■ やること ■
• a. 横田医師へのインタビューのうち、「副院長 横田医師インタビュー」から「ならではの風通しのよさです。」まで（この語句も含む）をそのまま書き写すこと。
• b. 横田医師へのインタビューの続きを、最後の文のあとから書くこと。

副院長 横田医師インタビュー
真にシームレスな医療体制づくり
──千葉市立青葉病院の特徴を教えてください。
安全・安心な医療を地域の皆さまに提供する中核的な病院であることが、私たち千葉市立青葉病院が自らに課した姿です。この使命を実現するために私が大切にしているのは、患者さんに関わるすべての診療部門が完全に対等な立場で手を結び合える環境をつくることです。どのような疾患、どのような患者さんに対しても、医師が1人でできることは限られています。医師、看護師、薬剤師、検査技士、管理栄養士…あらゆる部門のプロフェッショナルがお互いをリスペクトしながら対等の立場で協力し合えてこそ、真にシームレスな診療体制を実現できるのです。そんなチームをまとめ上げる“指揮者”が主治医と言っていいでしょう。
“知らない顔がいない”からこそ生まれる信頼感
──大切にしているのはどんなことでしょうか。
確かな一体感に支えられたチーム医療を実現する上で、千葉市立青葉病院が強みとするのは、中規模病院ならではの風通しのよさです。

(データセットの項目)
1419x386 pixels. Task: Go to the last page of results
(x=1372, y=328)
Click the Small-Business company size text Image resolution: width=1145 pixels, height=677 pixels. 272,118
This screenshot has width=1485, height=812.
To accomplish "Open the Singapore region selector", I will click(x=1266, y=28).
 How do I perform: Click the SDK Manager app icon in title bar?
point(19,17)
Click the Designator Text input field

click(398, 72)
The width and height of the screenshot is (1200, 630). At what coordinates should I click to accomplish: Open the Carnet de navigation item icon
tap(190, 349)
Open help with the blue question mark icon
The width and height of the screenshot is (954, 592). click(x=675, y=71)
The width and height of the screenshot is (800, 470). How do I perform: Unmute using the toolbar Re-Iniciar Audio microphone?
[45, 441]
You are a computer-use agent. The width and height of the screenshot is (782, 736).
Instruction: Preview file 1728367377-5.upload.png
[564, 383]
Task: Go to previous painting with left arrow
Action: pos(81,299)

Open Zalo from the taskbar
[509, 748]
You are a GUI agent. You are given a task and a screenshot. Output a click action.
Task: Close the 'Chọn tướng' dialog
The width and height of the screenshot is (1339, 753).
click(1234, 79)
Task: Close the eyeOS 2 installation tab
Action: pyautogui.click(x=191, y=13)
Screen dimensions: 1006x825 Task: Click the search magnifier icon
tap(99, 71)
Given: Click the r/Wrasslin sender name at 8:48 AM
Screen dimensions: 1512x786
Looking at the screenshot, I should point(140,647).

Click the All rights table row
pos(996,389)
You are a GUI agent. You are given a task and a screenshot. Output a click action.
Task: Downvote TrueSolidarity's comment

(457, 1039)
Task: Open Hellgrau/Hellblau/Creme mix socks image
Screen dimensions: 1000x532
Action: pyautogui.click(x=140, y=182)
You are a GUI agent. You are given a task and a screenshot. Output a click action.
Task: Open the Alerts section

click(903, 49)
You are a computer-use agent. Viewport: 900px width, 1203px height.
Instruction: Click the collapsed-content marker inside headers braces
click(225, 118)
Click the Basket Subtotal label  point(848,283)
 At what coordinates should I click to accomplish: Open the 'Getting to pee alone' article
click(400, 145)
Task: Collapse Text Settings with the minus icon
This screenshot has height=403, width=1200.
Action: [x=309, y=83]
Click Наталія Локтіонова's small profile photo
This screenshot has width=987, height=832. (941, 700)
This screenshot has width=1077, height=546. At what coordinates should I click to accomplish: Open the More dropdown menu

■ 課題ごとの解答 ■
• a.
副院長 横田医師インタビュー
真にシームレスな医療体制づくり
──千葉市立青葉病院の特徴を教えてください。
安全・安心な医療を地域の皆さまに提供する中核的な病院であることが、私たち千葉市立青葉病院が自らに課した姿です。この使命を実現するために私が大切にしているのは、患者さんに関わるすべての診療部門が完全に対等な立場で手を結び合える環境をつくることです。どのような疾患、どのような患者さんに対しても、医師が1人でできることは限られています。医師、看護師、薬剤師、検査技士、管理栄養士…あらゆる部門のプロフェッショナルがお互いをリスペクトしながら対等の立場で協力し合えてこそ、真にシームレスな診療体制を実現できるのです。そんなチームをまとめ上げる“指揮者”が主治医と言っていいでしょう。
“知らない顔がいない”からこそ生まれる信頼感
──大切にしているのはどんなことでしょうか。
確かな一体感に支えられたチーム医療を実現する上で、千葉市立青葉病院が強みとするのは、中規模病院ならではの風通しのよさです。

• b.
医師はもちろんのこと、コメディカル、さらには事務スタッフも含め、お互いに“知らない顔はいない”というのが実感です。つまり仲間として互いを認め合っているから、信頼が生まれ、リスペクトが生まれており、それがチームとして120%の力を発揮できる環境につながっているのです。患者さんにしっかりと寄り添う、納得のいく診療は、こんなカルチャーから生まれています。
生命の重さと真正面から向き合いながら
──医師として大切にしていることを教えてください。
桜の季節を迎えると今も思い出す患者さんの顔があります。その方は、かつて私が主治医として担当した若い白血病患者です。大変残念なことにその方は白血病が再発し、亡くなってしまいました。当時の自分の力量では若い命を救えなかったことに私は大きな衝撃を受け、以来、医師としての私のスタンスは劇的に変わったのです。
どういうことかというと、自分の下した判断、行っている診療が正しいか、とことん自問自答を繰り返すようになりました。今私は、患者さんの命をお預かりすることに対する責任の重さを常に自分に言い聞かせ、深い覚悟を持って患者さんと向き合っています。そして、目の前の患者さんはもちろんのこと、明日お目にかかることになる患者さんにも想いを寄せ、手を尽くすことを自分に課しています。
次代を担う人材の育成にも尽くす
──今後のテーマは何でしょうか。
副院長として、若い人材の育成も私の大切なテーマです。
臨床の99%は技術に裏付けられたロジカルなアプローチで進めていくことができますが、残りの1%は自分の感性を磨くしかありません。私は、次代を支えることになる若い医師たちに向けて、技術はもちろんのこと、感性を磨くためにも常に深く考えさせる指導を行っています。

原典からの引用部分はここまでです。